__WHAT IS REQUIRED__
Check the listing below line by line and report how many lines hold "computer", with no other words.

□ □ □ □ □

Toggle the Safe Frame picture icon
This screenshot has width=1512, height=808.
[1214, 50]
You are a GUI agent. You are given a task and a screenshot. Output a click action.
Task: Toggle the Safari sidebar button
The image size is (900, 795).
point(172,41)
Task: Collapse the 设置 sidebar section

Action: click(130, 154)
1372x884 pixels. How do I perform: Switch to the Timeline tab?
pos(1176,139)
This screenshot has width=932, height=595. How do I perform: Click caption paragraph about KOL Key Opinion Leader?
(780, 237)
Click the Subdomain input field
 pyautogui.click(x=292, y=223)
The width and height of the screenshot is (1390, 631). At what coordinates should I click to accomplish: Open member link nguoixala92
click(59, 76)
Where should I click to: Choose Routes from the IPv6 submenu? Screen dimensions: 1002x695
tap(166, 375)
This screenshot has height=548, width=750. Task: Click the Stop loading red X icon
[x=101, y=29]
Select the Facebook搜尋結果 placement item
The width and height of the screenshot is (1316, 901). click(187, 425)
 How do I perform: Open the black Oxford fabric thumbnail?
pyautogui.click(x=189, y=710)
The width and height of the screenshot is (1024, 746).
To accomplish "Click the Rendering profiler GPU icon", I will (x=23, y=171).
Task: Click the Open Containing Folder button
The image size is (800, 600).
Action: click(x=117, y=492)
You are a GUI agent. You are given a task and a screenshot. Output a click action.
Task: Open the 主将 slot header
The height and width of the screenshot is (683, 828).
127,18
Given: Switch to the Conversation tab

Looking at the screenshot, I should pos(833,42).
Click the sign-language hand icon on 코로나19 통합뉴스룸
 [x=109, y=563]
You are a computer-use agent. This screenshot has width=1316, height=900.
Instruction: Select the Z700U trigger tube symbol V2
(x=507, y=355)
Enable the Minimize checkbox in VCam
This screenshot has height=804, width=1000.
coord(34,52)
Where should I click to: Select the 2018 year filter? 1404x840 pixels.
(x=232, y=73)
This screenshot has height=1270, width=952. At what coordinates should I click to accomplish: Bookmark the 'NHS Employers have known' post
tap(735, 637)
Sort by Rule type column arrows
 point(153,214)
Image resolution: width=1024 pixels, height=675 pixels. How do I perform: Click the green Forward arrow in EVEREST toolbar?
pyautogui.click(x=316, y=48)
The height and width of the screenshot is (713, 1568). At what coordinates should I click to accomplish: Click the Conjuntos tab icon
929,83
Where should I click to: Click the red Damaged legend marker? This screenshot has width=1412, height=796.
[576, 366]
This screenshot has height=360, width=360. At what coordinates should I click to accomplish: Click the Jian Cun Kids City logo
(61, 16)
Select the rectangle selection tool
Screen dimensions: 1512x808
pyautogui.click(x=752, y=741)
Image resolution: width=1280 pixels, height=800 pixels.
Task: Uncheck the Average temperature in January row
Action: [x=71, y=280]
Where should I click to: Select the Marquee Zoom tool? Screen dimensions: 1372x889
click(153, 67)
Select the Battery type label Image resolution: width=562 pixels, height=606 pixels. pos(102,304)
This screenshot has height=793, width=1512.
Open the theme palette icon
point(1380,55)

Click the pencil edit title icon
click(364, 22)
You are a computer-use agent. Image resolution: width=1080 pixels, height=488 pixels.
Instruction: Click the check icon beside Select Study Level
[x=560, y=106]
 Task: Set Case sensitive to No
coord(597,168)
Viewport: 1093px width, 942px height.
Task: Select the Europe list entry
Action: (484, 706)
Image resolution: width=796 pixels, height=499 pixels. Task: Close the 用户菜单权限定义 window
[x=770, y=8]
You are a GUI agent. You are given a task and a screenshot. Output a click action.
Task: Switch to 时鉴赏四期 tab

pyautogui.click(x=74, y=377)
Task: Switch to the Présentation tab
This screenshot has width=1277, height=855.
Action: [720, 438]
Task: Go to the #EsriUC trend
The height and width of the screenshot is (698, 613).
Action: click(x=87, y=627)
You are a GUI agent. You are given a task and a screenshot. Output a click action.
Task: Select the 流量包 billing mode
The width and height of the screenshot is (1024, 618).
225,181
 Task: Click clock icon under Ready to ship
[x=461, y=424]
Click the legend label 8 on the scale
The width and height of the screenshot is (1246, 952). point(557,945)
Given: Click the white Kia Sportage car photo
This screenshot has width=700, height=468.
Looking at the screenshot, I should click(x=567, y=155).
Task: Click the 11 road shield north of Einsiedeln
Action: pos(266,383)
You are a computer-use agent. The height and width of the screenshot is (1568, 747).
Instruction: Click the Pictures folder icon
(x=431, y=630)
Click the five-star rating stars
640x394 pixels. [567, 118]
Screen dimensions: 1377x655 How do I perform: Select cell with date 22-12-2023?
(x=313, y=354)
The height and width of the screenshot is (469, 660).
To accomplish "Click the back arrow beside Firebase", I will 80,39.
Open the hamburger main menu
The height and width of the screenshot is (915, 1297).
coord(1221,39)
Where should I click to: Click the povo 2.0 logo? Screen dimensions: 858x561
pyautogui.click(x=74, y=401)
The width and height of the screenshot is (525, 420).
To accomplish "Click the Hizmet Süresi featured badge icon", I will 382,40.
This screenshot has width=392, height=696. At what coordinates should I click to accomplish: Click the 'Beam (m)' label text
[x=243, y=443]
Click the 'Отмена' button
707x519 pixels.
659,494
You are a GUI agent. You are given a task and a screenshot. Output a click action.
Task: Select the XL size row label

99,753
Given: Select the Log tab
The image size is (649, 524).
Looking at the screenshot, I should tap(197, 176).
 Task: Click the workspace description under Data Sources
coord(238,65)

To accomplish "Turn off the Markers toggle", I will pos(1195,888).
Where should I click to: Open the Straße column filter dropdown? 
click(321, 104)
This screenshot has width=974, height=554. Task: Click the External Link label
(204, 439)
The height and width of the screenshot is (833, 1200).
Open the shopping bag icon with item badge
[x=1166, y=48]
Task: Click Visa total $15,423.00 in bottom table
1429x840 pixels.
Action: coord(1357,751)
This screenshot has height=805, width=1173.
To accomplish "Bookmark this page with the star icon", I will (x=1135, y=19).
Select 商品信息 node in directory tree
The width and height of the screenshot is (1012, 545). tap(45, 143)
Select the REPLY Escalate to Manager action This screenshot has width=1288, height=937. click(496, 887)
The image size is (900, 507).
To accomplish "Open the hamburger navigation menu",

□ □ □ □ □

__RESULT OF THIS EXERCISE__
3